Acts 1905, ch. 169, §239, p. 584, being §9-1607, Burns’ 1942 Replacement, provides as follows:

“The confession of a defendant made under inducement, with all the circumstances, may be given in evidence against him, except when made under the influence of fear produced by threats or by intimidation or undue influence; but a confession made under inducement is not sufficient to warrant a conviction without corroborating evidence.”

*68*67The record discloses that the court, in the absence of the jury, heard evidence on the admissibility of the *68alleged confession. We recently affirmed the rules laid down in Caudill v. State (1946), 224 Ind. 531, 538, 69 N. E. 2d 549, 552, as follows:

“A confession is prima facie admissible in evidence and the burden of showing its incompetency, under the above statute, [Section 9-1607, Burns’ 1942- Replacement] is upon the defendant. Citing authorities.
“The admissibility of a confession is a question to be determined by the court. It may hear the evidence with respect to the confession in the absence of the jury, and from such evidence determine the competency of the offered confession. Citing authorities.
“Confessions and admissions made voluntarily, or under inducements other than fears produced by physical violence, threats, intimidation, or undue influence are admissible in evidence.” Pearman v. State (1954), 233 Ind. 111, 117 N. E. 2d 362, 364.

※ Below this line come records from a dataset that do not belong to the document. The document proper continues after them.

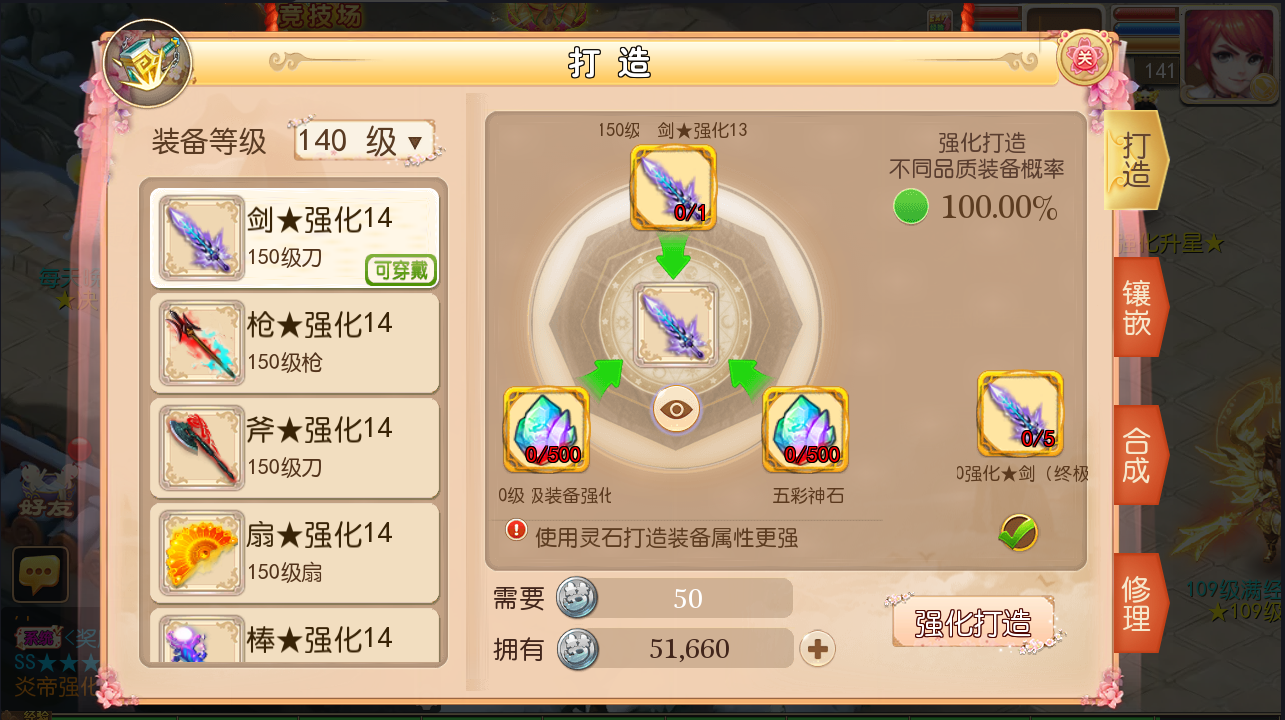This screenshot has width=1285, height=720.
Task: Click the 五彩神石 crystal slot
Action: click(x=806, y=430)

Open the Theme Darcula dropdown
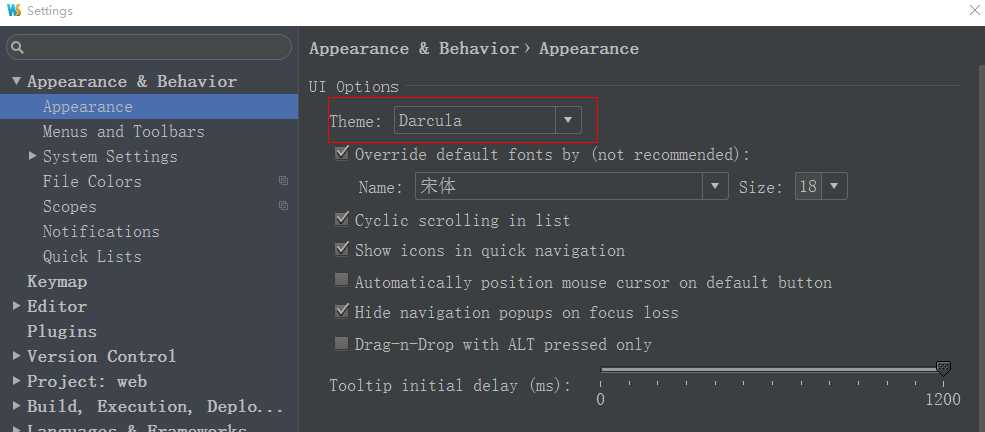(488, 120)
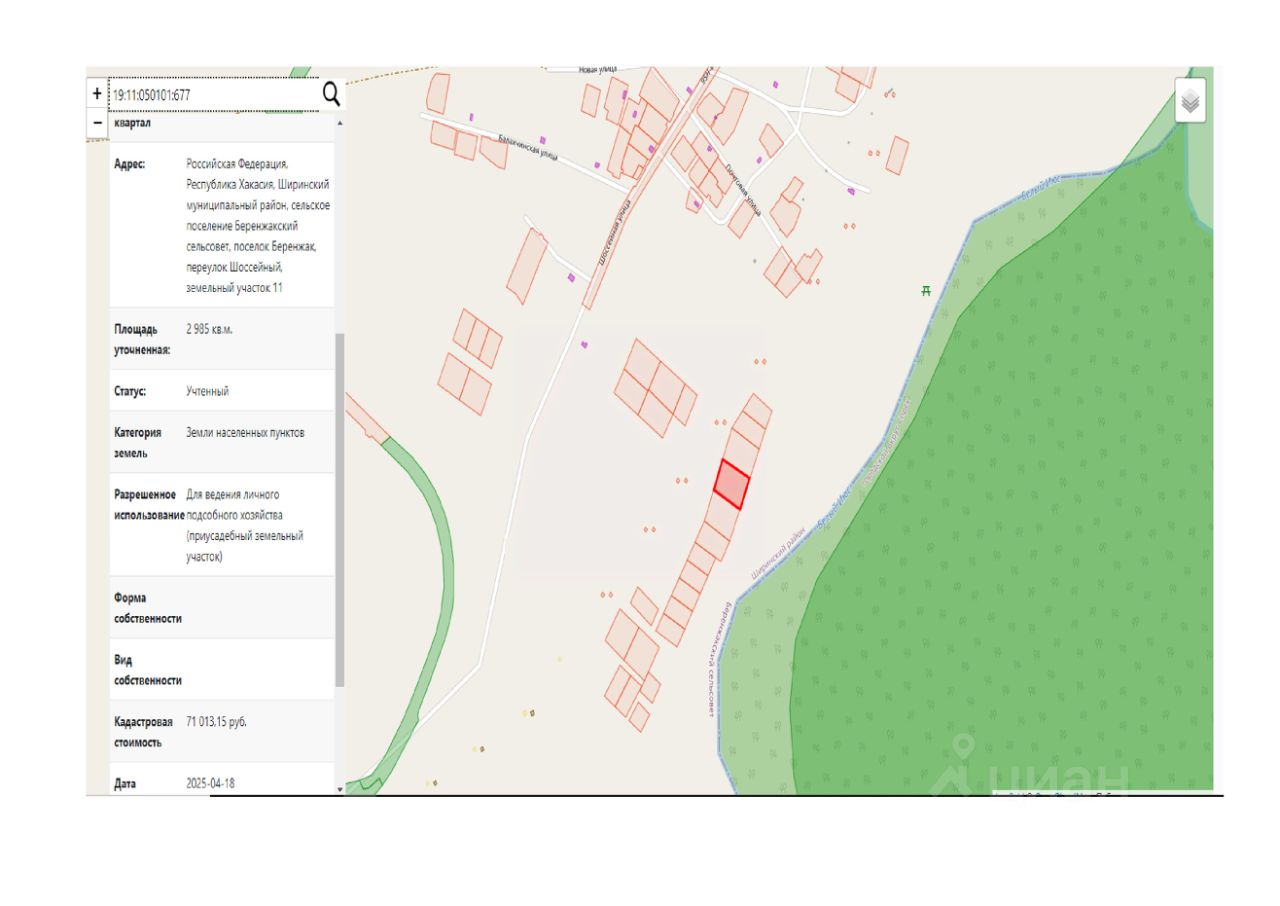1280x906 pixels.
Task: Click the Статус value Учтенный
Action: point(207,391)
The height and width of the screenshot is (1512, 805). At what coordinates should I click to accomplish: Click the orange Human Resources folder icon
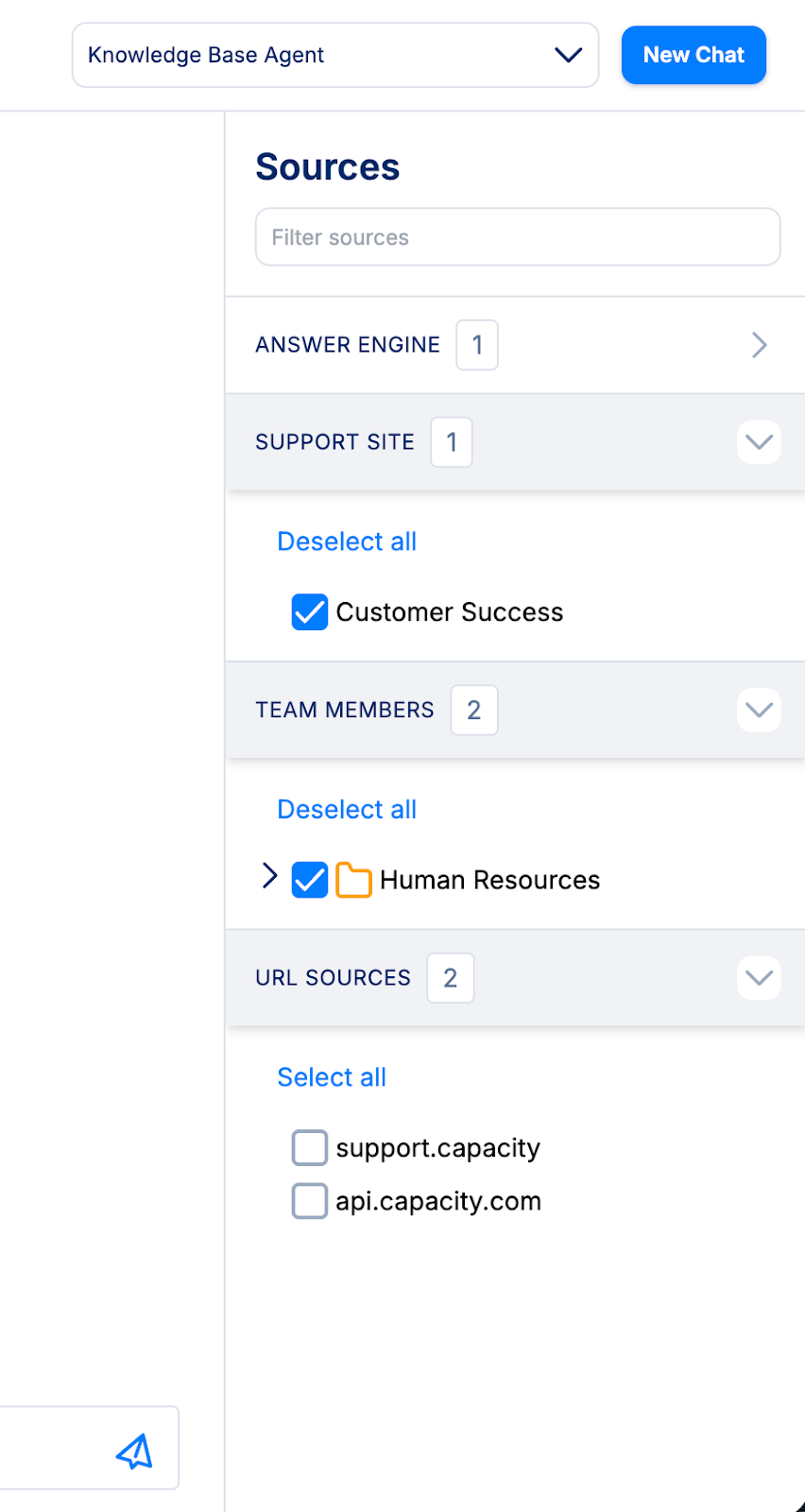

Appellant has failed to sustain the burden of incompetency. The evidence on the hearing to determine the question of admissibility of the alleged confession was conflicting, and under such circumstances this court will not weigh the evidence, but will affirm the decision of the trial court if there is any substantial evidence of probative value to sustain it. Pearman v. State (1954), 233 Ind. 111, 117 N. E. 2d 362, supra; Marshall v. State (1949), 227 Ind. 1, 10, 83 N. E. 2d 763.

Finding no reversible error, the judgment of the trial court is affirmed.

Draper, Emmert and Flanagan, JJ., concur. Gilkison, C. J., dissents with opinion.

. The motion for discharge, omitting formal parts, is as follows:

“1. That on the 14th day of February, 1952, a jury, after hearing the above entitled cause, returned a verdict of guilty of robbery and murder in said cause.

“2. That he was not charged with the crime of robbery, he was not indicted for the crime of robbery, and he was not tried for the crime of robbery, not withstanding the fact that the jury found him guilty of the crime of robbery.

“3. That sentence has not been pronounced in the aforesaid cause according to law; and that he should be discharged.

“4. That he stands blameless in all of the foregoing.”

. Article 1, §12 of the Indiana Constitution.